_Work order_
From the line with "Task: Open the 'Русский' language dropdown" to the final line, print the records exactly as they are.

── Records for this exercise

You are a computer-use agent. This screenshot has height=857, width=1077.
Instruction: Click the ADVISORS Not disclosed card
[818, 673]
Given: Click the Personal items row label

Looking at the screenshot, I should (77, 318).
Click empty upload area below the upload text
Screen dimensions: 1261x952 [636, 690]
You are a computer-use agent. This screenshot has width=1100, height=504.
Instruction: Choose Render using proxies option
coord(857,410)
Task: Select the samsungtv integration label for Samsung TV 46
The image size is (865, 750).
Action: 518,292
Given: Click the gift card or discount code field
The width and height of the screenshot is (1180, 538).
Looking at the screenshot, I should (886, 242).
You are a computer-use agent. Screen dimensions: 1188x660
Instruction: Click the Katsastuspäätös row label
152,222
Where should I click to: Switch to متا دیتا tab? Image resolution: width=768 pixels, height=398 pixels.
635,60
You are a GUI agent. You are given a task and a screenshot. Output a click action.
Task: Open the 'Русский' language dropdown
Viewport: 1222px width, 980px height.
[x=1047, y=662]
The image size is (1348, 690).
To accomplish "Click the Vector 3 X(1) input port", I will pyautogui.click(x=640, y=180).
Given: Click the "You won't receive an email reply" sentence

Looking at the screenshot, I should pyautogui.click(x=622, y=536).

────

_The completed task_
Task: Open the 'Русский' language dropdown
Viewport: 1222px width, 980px height.
[x=1047, y=662]
The image size is (1348, 690).
To accomplish "Click the Vector 3 X(1) input port", I will pyautogui.click(x=640, y=180).
Given: Click the "You won't receive an email reply" sentence

Looking at the screenshot, I should pyautogui.click(x=622, y=536).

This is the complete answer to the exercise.